**EXERCISE PROMPT:** Starting at the line that holds "How do I perform: Share", quote every line through the end of the records, both boundary lines included. Omit the pictures.

(Stored data)

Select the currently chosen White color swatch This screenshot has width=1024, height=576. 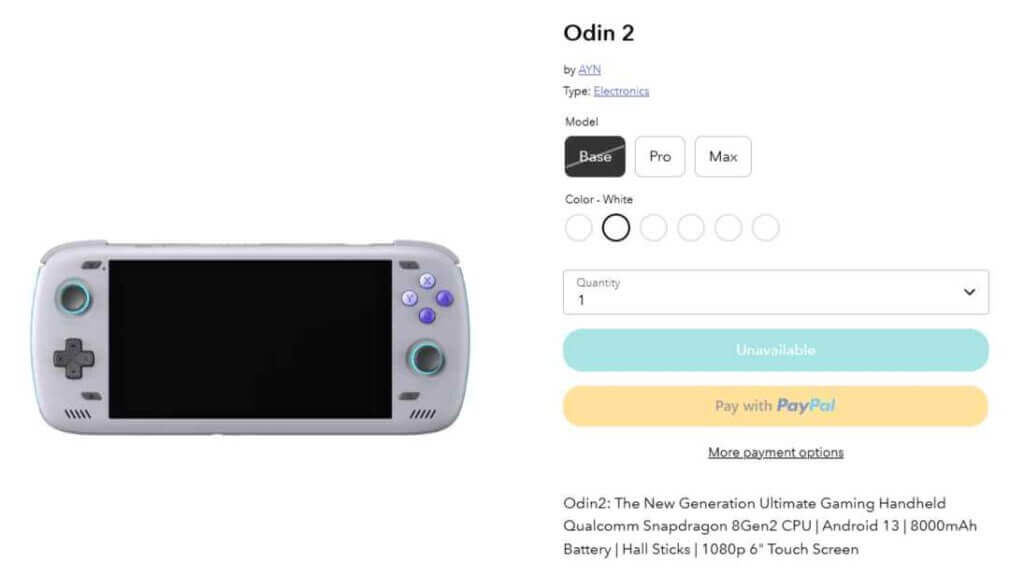[x=616, y=228]
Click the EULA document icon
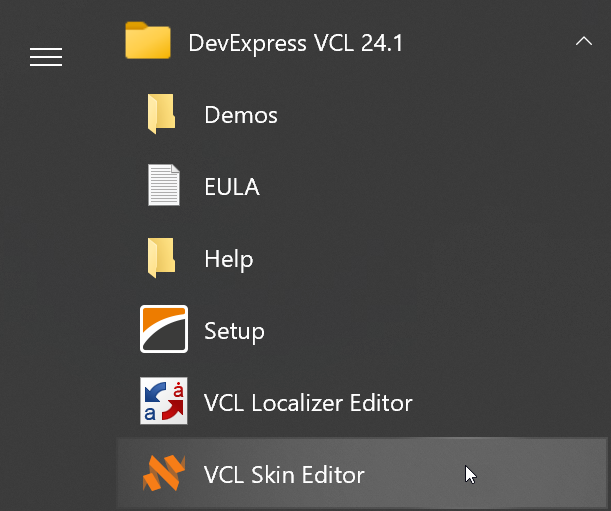This screenshot has height=511, width=611. [164, 187]
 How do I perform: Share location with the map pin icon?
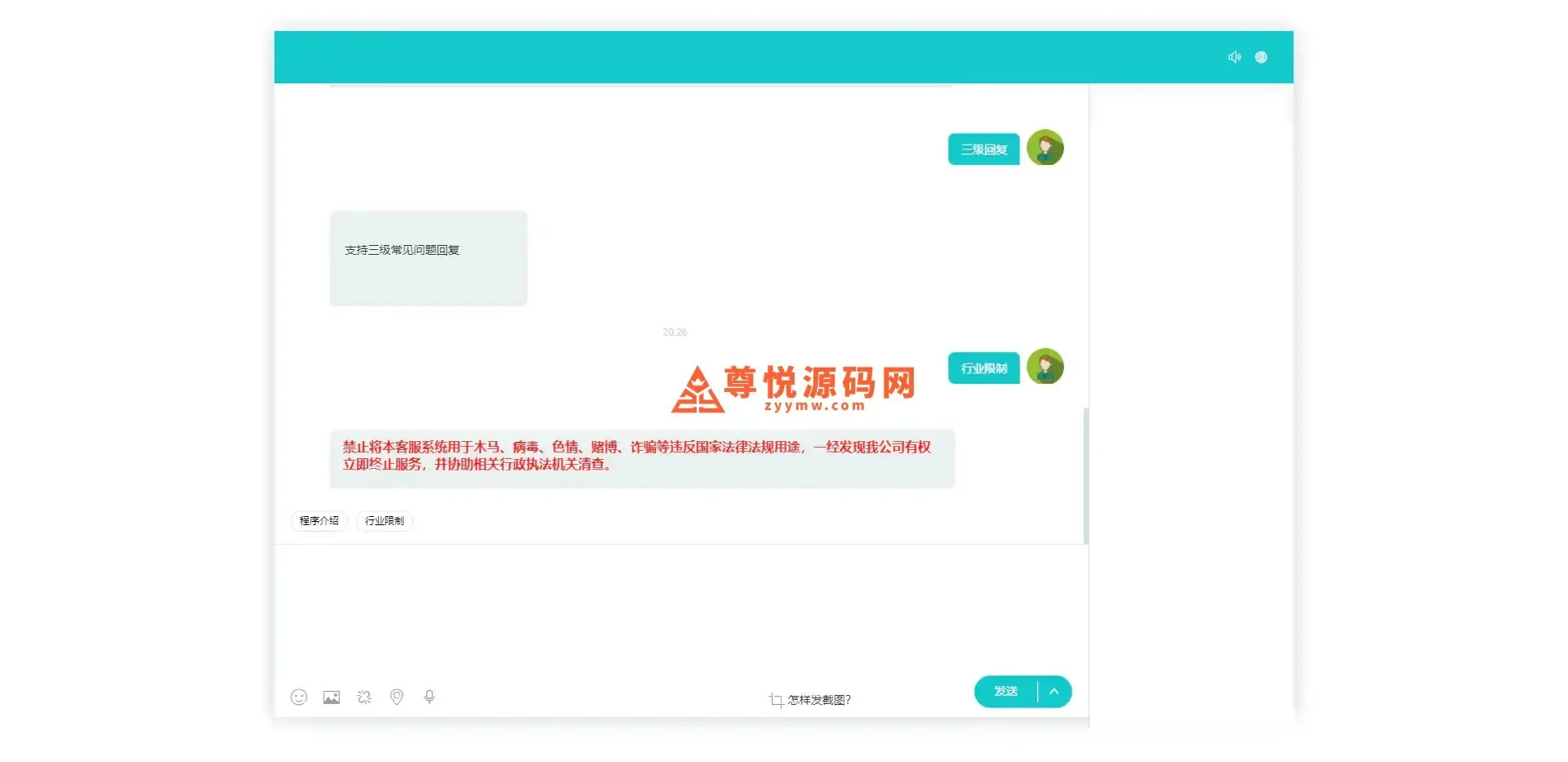coord(397,697)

**SOLUTION:**
 How do I perform: Share location with the map pin icon?
coord(397,697)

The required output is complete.